Was die agile Verkehrsplanung betrifft, kann man beobachten, dass sich unsere Welt immer schneller wandelt und sich somit auch die Bedürfnisse der Bevölkerung stetig ändern. Verkehrsplanung ist heute noch häufig ein sehr statischer langfristiger Prozess, der zumeist angebotsorientiert abläuft. Oftmals hat man damit versucht, Wege von Menschen durch ein Angebot so zu beeinflussen, dass sich das Verkehrsverhalten ändert. Doch wie wir alle wissen, verhalten sich Menschen selten so, wie man es möchte. Viele, häufig sehr subjektive Gründe, beeinflussen die Wahl des Verkehrsmittels oder den Weg, den ich nehmen will. Die digitale Welt und die Vielzahl an Daten auf die wir mittlerweile als Verkehrsplanerinnen und Verkehrsplaner zurückgreifen können, ermöglichen uns jedoch ein viel umfassenderes Bild des realisierten Mobilitätsverhaltens der Bevölkerung als nur über Befragungen oder Zählungen. So können wir die Bedürfnisse der Menschen stärker in den Fokus stellen und Verkehrsangebote bedarfsgerecht planen. Eine agile Verkehrsplanung erlaubt eine optimale Feinplanung neuer und bestehender Mobilitätsangebote anhand des tatsächlichen Bedarfs.

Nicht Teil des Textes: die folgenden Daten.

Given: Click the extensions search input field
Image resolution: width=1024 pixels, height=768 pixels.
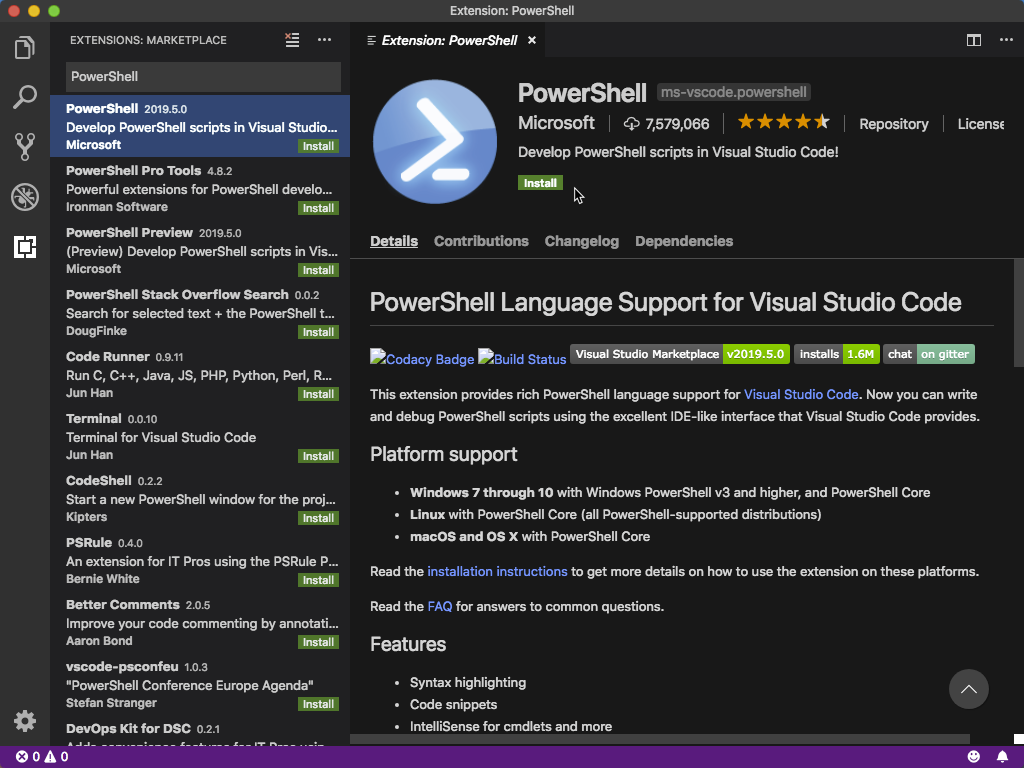Looking at the screenshot, I should pyautogui.click(x=203, y=77).

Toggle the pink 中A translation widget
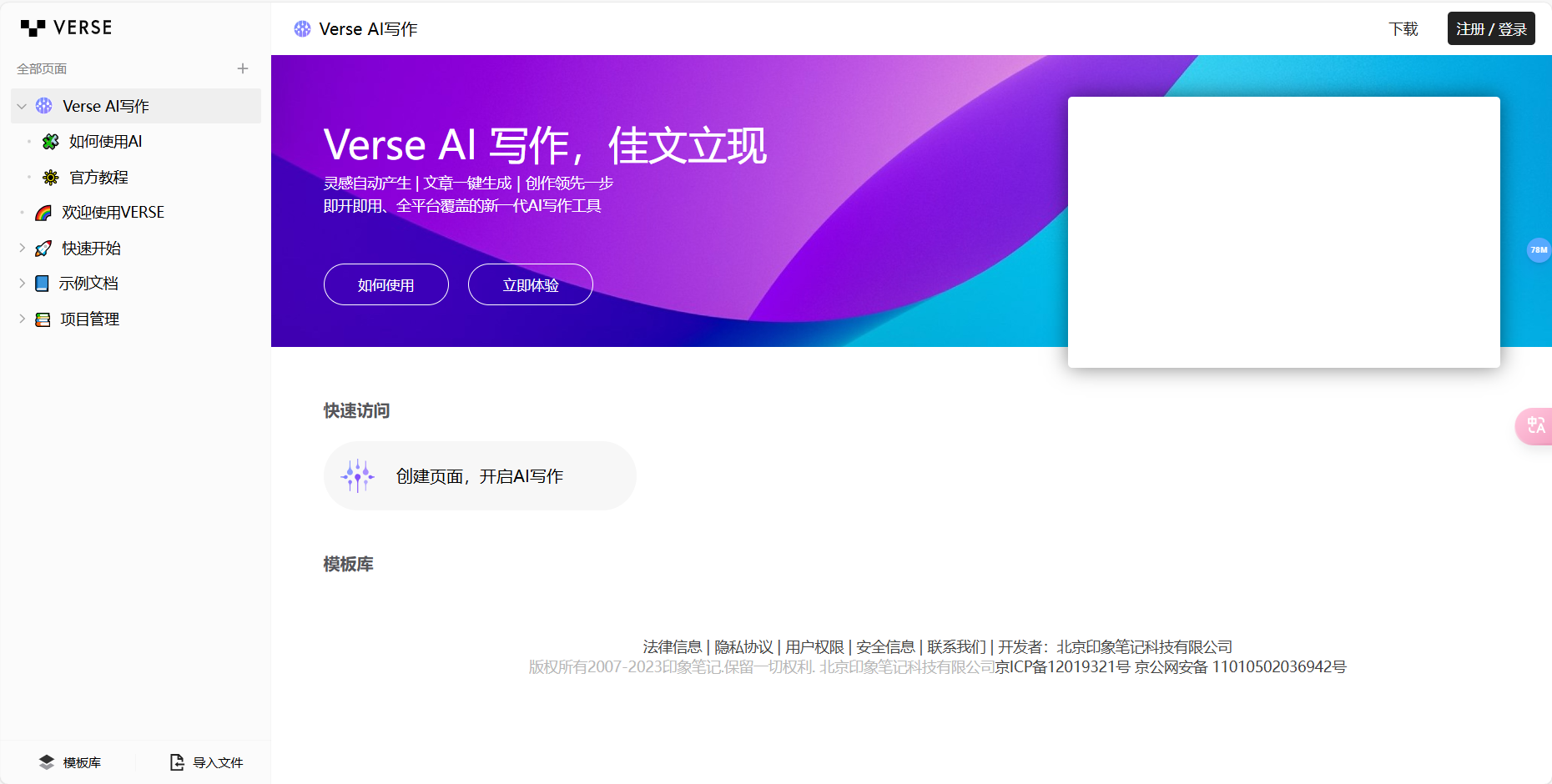point(1535,426)
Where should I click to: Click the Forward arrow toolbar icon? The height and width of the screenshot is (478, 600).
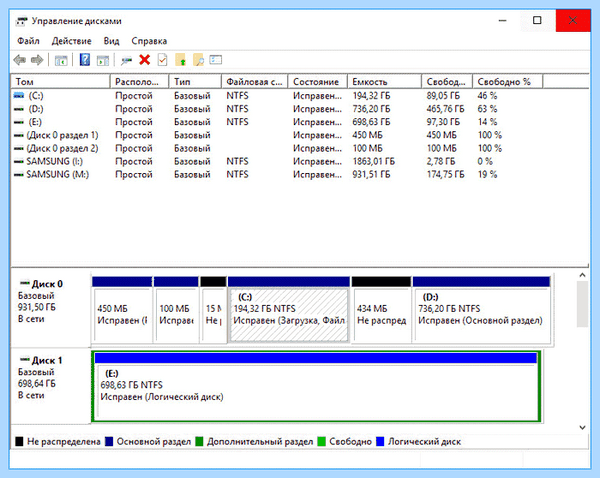pyautogui.click(x=37, y=60)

Analyse zur Qualität des ÖPNV-Angebots
Im Jahr 2021 wurde von ioki eine Analyse zur Qualität des ÖPNV-Angebots in Deutschland veröffentlicht, die in den Medien und Mobilitätsbranche für Aufsehen sorgte. Können Sie kurz auf die Kernergebnisse dieser Untersuchung eingehen? [Anmerkung d. Red.: weitere Einblicke in die Studie gibt Frau Zahnwetzer in ihrem Vortrag auf der CoSMoS]

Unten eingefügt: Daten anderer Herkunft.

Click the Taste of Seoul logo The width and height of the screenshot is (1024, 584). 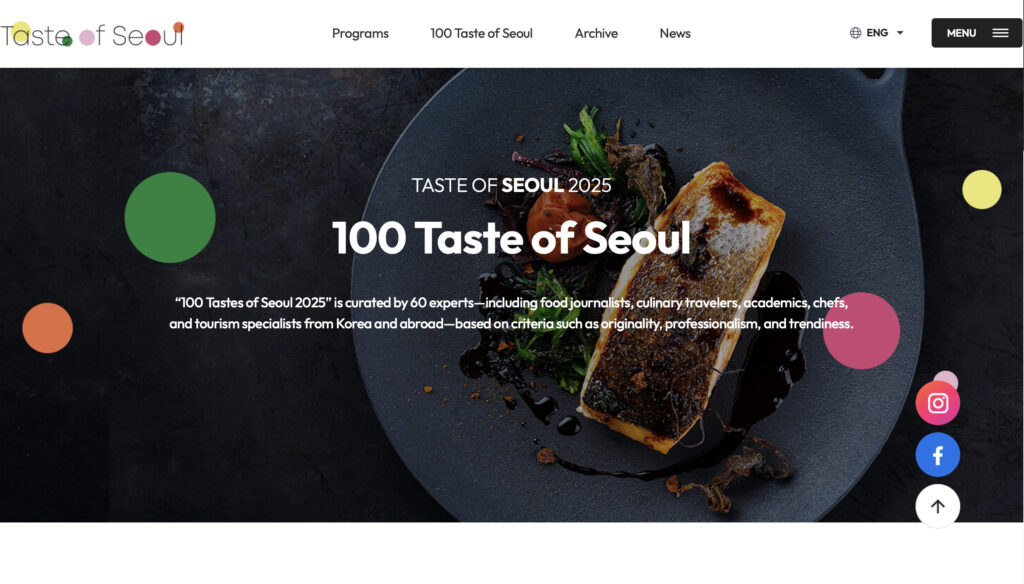click(x=92, y=34)
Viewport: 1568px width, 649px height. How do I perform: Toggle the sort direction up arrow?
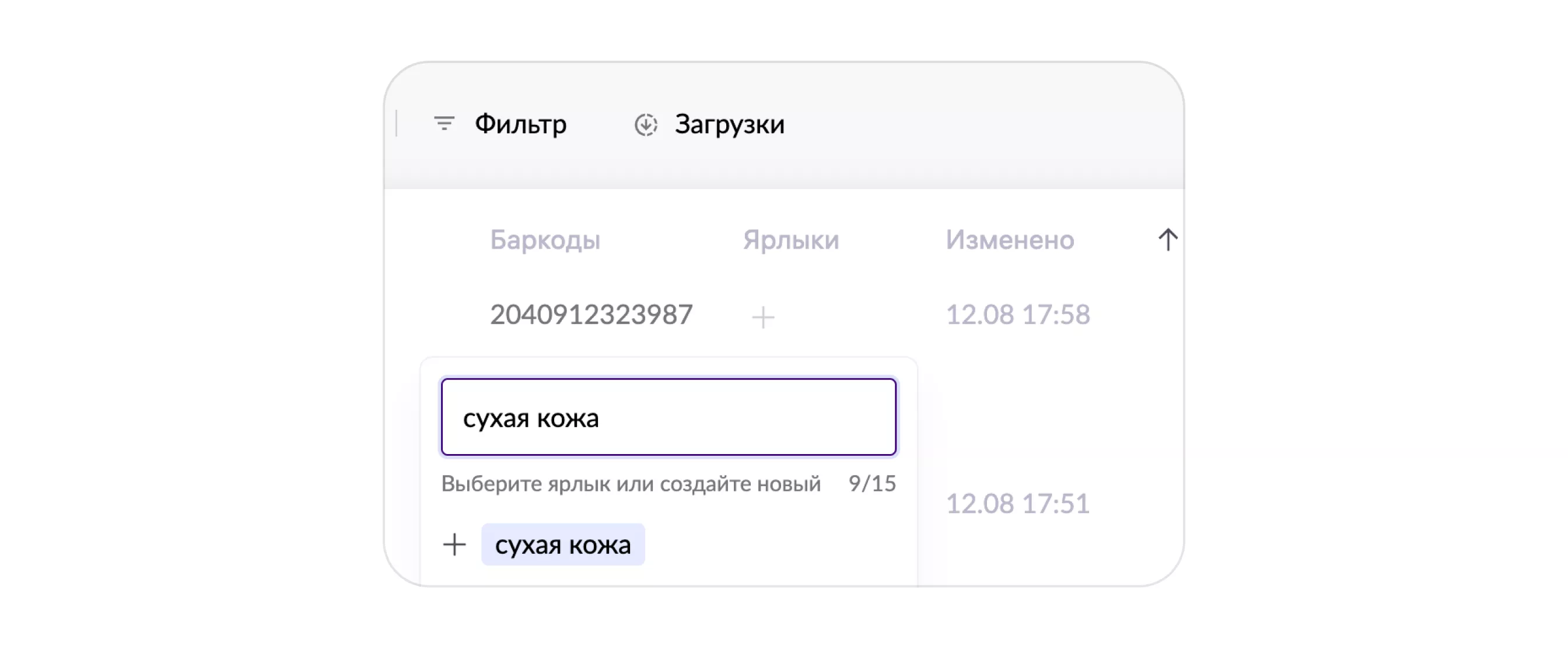point(1167,239)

Tanja Zahnwetzer: Wir wissen, dass über 90 Prozent der Deutschen glauben, dass ihre Lebensqualität besser sein würde, wenn sie nicht mehr auf das Auto angewiesen sind. Jedoch werden über 50 Prozent aller täglichen Wege mit dem Auto zurückgelegt. Daher haben wir uns gefragt, warum so wenige Menschen auf das Auto verzichten, obwohl die Bereitschaft vorhanden ist und eine datenbasierte Analyse über die Qualität des öffentlichen Nahverkehrs (ÖV) in Deutschland durchgeführt. Im Wesentlichen hat die Studie folgende Haupterkenntnisse geliefert:
1. Die Qualität der konventionellen öffentlichen Verkehrsangebote nimmt von der Stadt zu ländlichen Regionen stark ab:
Fast 94 Prozent der Bevölkerung (entspricht fast 52 Millionen Einwohnerinnen und Einwohner in städtischen Regionen und 27 Millionen in ländlichen Gebieten) können eine Haltestelle des ÖVs bequem zu Fuß erreichen. Der Zugang ist also insgesamt hoch. Wenn man jedoch die Qualität des Angebots hinzunimmt, zeigt sich ein deutlicher Unterschied zwischen Stadt und Land: 90 Prozent der Bevölkerung in Städten haben einen Stundentakt je Richtung, in ländlichen Räumen jedoch nur 63 Prozent. Somit haben nur 20 Prozent der deutschen Kommunen ein attraktives und flächendeckendes ÖV-Angebot - diese 20 Prozent liegen größtenteils in urbanen Räumen.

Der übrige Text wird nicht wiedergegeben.